## Data extract
***

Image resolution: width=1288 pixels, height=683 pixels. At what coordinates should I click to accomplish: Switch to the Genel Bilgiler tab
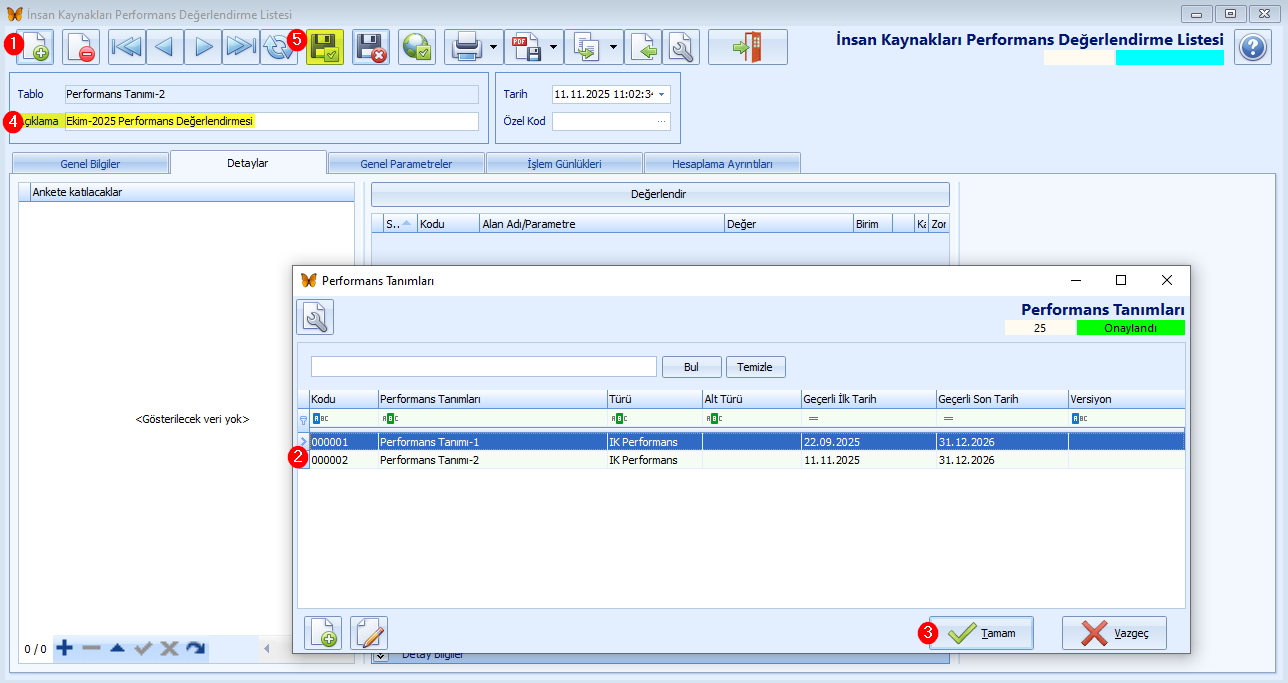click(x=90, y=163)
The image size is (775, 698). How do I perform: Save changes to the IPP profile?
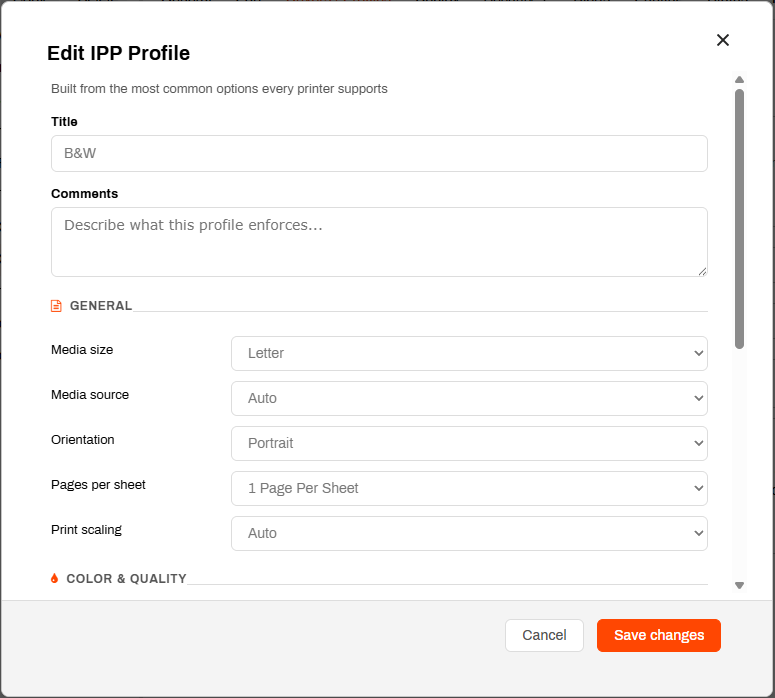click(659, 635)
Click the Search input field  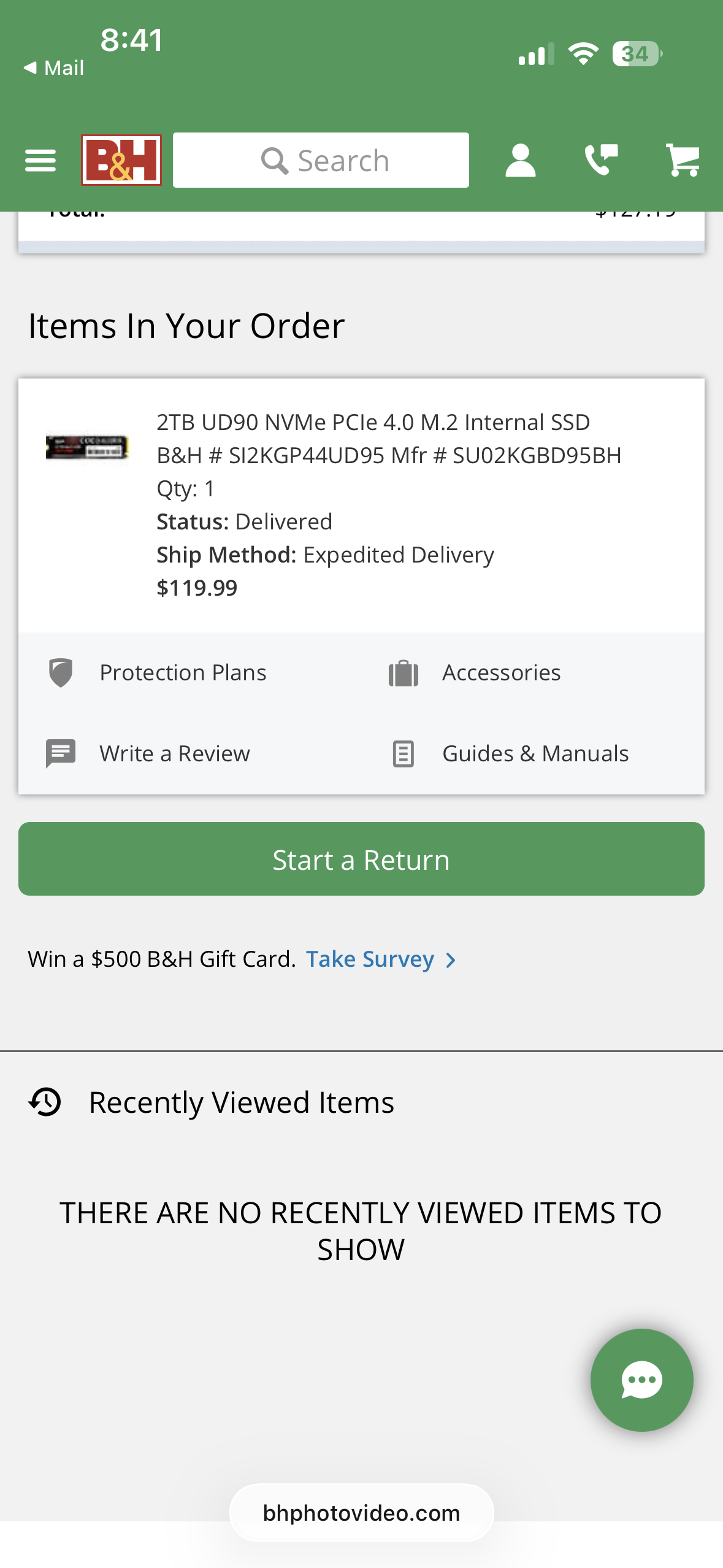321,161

***

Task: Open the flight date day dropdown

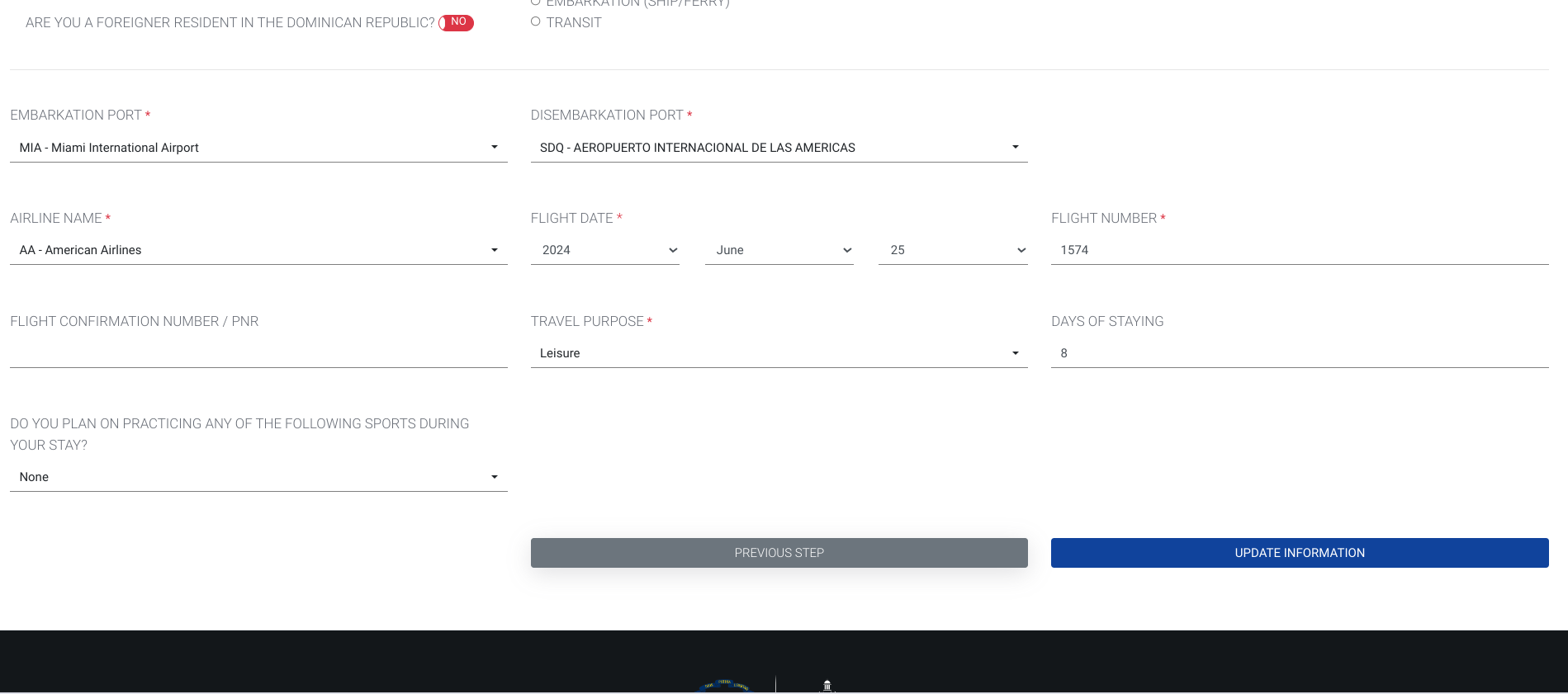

***

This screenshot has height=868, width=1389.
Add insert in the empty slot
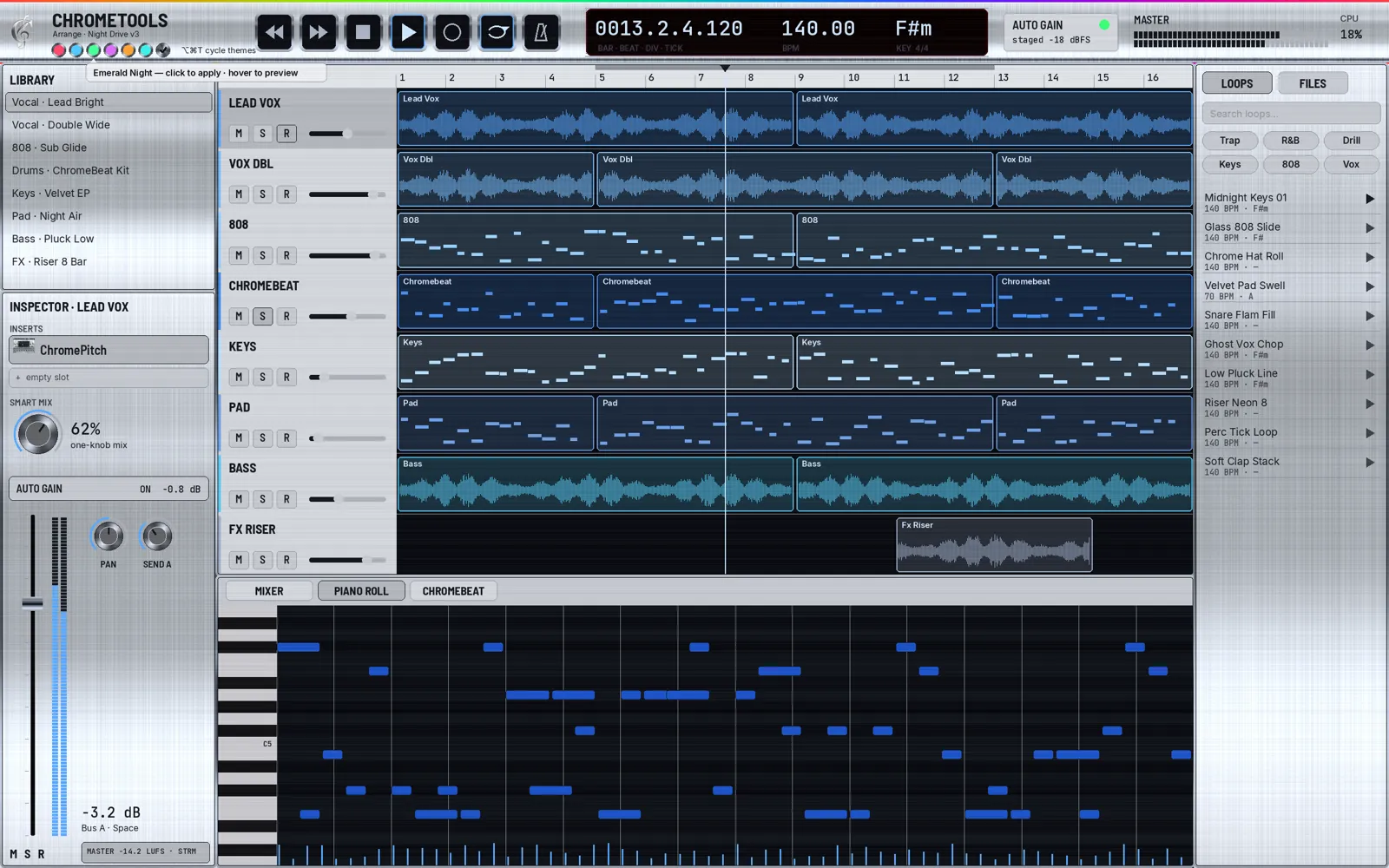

***

## Description of the task
Set down, unchanged, only those lines above that fall between the line with "This screenshot has height=868, width=1389." and the line with "Add insert in the empty slot", the two end lines included.

## Response to the exercise
This screenshot has height=868, width=1389.
Add insert in the empty slot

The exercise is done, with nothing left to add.